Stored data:
##########
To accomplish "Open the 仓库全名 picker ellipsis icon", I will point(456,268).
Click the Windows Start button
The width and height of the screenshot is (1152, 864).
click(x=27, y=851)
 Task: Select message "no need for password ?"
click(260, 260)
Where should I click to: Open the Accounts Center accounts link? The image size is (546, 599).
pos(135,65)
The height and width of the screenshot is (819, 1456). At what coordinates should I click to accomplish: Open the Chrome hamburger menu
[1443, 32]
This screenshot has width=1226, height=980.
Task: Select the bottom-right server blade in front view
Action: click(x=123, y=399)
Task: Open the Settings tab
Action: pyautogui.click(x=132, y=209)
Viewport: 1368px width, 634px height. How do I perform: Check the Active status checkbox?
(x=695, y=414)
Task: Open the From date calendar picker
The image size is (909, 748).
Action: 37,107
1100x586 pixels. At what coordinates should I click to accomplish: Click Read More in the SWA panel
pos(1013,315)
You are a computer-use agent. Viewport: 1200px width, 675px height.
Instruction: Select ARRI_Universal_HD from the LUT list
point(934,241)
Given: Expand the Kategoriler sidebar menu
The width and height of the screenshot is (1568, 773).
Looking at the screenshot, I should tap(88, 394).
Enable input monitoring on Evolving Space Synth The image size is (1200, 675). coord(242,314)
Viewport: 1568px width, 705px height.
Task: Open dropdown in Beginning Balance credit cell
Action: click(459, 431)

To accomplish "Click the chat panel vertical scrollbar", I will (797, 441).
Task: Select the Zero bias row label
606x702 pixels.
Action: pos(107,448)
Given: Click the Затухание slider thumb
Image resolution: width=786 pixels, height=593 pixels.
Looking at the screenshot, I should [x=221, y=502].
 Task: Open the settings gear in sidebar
##########
** What you need to do **
For this exercise, transcribe all the records exactly.

** Final answer **
To accomplish "Open the 仓库全名 picker ellipsis icon", I will point(456,268).
Click the Windows Start button
The width and height of the screenshot is (1152, 864).
click(x=27, y=851)
 Task: Select message "no need for password ?"
click(260, 260)
Where should I click to: Open the Accounts Center accounts link? The image size is (546, 599).
pos(135,65)
The height and width of the screenshot is (819, 1456). At what coordinates should I click to accomplish: Open the Chrome hamburger menu
[1443, 32]
This screenshot has width=1226, height=980.
Task: Select the bottom-right server blade in front view
Action: click(x=123, y=399)
Task: Open the Settings tab
Action: pyautogui.click(x=132, y=209)
Viewport: 1368px width, 634px height. How do I perform: Check the Active status checkbox?
(x=695, y=414)
Task: Open the From date calendar picker
The image size is (909, 748).
Action: 37,107
1100x586 pixels. At what coordinates should I click to accomplish: Click Read More in the SWA panel
pos(1013,315)
You are a computer-use agent. Viewport: 1200px width, 675px height.
Instruction: Select ARRI_Universal_HD from the LUT list
point(934,241)
Given: Expand the Kategoriler sidebar menu
The width and height of the screenshot is (1568, 773).
Looking at the screenshot, I should tap(88, 394).
Enable input monitoring on Evolving Space Synth The image size is (1200, 675). coord(242,314)
Viewport: 1568px width, 705px height.
Task: Open dropdown in Beginning Balance credit cell
Action: click(459, 431)

To accomplish "Click the chat panel vertical scrollbar", I will (797, 441).
Task: Select the Zero bias row label
606x702 pixels.
Action: pos(107,448)
Given: Click the Затухание slider thumb
Image resolution: width=786 pixels, height=593 pixels.
Looking at the screenshot, I should [x=221, y=502].
 Task: Open the settings gear in sidebar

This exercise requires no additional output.